MY late father disliked being the cynosure of attention.
Towards the end of his life, he largely succeeded in staying undetected by reducing his human contact to the absolutely necessary: his family, his barber, and the newsprint faces and radio voices whose commentaries he respected.
One day, though, he broke this self-imposed rule of inconspicuousness.
An ambulance entered our cul-de-sac and the stopped at the end, before my father’s gate. Neighbors came out of their houses, expecting the worst.
The driver and the orderly filed inside our house. Our next-door neighbor later told me that she felt something was odd when she saw the figures in white. I told her it must have been the silence: my father’s radio was, for once, not blaring out some anti-corruption tirade.
When the ambulance staff came out, they were bearing not my father but his books.
When my father decided that he was too old to operate and too tired to teach, he contacted his former students at the government hospital that he served for more than three decades. So it was scheduled that, on its return trip, the ambulance would pick up the books my father decided to donate to the medical staff.
In my father’s house, where I read everything—all the Erle Stanley Gardners and the Harold Robbins—those medical books were the only ones I kept aloof of.
Those tomes accompanied us in the blue dawn when we studied at the dining table, I for class, my father for surgery or a lecture. Although he must have read these references countless times, the pages kept their razor edges and released a dry, antiseptic odor.
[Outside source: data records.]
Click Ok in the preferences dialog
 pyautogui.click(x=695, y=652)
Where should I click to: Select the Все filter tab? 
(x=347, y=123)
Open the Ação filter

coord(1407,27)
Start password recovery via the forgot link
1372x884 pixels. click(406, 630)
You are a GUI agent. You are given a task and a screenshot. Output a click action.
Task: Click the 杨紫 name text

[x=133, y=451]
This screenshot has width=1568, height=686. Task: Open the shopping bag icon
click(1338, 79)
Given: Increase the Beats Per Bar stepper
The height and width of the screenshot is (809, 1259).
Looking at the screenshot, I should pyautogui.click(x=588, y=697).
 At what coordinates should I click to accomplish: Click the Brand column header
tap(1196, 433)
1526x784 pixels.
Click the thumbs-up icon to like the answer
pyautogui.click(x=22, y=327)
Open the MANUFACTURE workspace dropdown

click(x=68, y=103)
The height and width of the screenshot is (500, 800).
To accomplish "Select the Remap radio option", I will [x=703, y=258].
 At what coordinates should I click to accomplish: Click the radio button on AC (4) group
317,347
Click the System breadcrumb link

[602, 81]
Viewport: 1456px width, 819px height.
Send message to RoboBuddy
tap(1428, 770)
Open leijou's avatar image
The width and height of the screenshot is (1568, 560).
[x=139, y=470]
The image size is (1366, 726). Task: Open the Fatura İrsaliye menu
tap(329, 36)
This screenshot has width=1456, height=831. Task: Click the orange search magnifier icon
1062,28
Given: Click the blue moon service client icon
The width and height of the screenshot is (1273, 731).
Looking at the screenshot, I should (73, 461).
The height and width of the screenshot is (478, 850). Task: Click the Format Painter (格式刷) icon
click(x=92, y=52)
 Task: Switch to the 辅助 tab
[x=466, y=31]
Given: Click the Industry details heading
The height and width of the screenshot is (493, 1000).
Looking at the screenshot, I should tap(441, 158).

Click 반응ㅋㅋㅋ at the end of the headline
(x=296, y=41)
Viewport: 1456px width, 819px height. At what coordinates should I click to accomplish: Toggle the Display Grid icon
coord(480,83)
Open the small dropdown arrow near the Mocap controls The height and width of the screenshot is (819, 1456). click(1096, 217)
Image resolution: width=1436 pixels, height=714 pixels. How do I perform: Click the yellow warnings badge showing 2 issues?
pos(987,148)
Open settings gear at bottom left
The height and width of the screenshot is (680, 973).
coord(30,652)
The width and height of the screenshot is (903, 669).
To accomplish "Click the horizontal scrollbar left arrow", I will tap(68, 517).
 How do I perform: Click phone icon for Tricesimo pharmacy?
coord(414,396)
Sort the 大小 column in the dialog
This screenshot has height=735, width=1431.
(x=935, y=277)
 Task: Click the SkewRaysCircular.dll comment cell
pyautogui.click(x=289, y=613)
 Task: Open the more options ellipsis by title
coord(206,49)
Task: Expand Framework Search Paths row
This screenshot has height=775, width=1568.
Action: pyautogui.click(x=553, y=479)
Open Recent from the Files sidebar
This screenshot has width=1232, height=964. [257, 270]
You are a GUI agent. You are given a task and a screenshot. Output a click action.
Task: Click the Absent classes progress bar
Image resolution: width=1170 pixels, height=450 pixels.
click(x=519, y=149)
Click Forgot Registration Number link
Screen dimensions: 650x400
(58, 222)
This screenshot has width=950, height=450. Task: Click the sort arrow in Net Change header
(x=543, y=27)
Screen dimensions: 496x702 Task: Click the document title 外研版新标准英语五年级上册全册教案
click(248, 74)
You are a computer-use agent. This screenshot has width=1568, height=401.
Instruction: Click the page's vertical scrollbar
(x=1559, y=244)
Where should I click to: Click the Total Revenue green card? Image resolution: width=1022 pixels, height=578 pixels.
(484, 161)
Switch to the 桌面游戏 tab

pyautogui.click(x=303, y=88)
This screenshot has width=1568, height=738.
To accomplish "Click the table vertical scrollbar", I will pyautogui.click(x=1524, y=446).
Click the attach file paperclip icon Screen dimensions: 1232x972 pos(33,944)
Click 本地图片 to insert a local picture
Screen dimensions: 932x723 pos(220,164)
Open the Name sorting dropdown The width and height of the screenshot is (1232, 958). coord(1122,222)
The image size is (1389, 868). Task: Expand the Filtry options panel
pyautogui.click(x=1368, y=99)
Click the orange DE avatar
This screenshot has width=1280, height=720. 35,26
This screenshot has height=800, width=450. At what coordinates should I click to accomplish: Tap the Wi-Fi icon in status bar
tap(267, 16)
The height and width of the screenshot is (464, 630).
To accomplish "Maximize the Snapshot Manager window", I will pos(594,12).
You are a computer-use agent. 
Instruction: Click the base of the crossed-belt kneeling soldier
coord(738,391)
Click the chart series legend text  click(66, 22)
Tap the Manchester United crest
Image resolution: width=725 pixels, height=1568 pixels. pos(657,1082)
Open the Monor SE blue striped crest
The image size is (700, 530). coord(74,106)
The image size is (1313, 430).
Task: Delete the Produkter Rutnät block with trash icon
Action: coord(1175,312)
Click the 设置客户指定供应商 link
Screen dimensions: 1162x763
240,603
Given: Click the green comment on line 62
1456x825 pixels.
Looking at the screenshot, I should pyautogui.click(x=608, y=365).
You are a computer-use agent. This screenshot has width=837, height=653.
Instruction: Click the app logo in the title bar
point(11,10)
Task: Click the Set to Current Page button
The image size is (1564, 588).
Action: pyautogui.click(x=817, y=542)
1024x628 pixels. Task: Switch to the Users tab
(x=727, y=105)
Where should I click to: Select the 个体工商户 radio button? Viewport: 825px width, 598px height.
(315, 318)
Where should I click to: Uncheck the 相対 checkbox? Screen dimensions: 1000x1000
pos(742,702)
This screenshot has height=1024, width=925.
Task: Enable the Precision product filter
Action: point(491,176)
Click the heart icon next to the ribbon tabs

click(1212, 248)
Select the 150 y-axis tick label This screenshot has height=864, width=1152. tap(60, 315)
In depicting the unlovely nakedness underneath, the books cut like a scalpel newly slipped out of its sheath. Living with such unlovely companions, my father understandably saw persons as a macabre map of decay three, six, nine hours after infection.
Who could live with such literature, I wondered, repelled and attracted by the transparent color-coded plates that liberated a woman of her smile, skin, muscles, viscera and bones? Perhaps this literature’s real purpose is not merely to transform the aspirant into a specialist of all that can be weighed, labeled, coded. Could it be that these books shroud the vision to ignore trifles—like emotions, memories, the soul?—that cannot be laid out on a colored plate?
I stood aside and watched the men until they took out the last volumes. While those books passed out of our lives, my father did not come out.
That day, with its memory of how my father wrenched his books from him, is my reason for supporting “Their Books,” conducted on its third year by the Tsinelas Association Inc.
Tsinelas is a non-government organization that helps children in Cebu City and towns do what they can’t or only with difficulty: stay in school, read a book, have art materials to paint a dream.
I believe in the Tsinelas goals. I like even better their volunteers. Even without anyone running for public office, Tsinelas raises funds to keep children learning. This perfect heart-and-mind tandem made Tsinelas a 2009 awardee as one of the Ten Accomplished Youth Organizations of the Philippines (TAYO), according to tsinelas.org.
On Sept. 24-26, as part of the Cebu Press Freedom Week celebration, Tsinelas will hold “Their Books”. On the booksale’s third year, Tsinelas continues to accept books donated by writers, artists, politicians and any believer willing to put “their books” in others’ hands to raise funds for children.
If you can’t part with your collection, drop by “Their Books”. I won’t as I don’t trust myself in case I come upon a book that used to be on my shelf. I’m Papang’s daughter but never had the stomach to contemplate an amputated limb.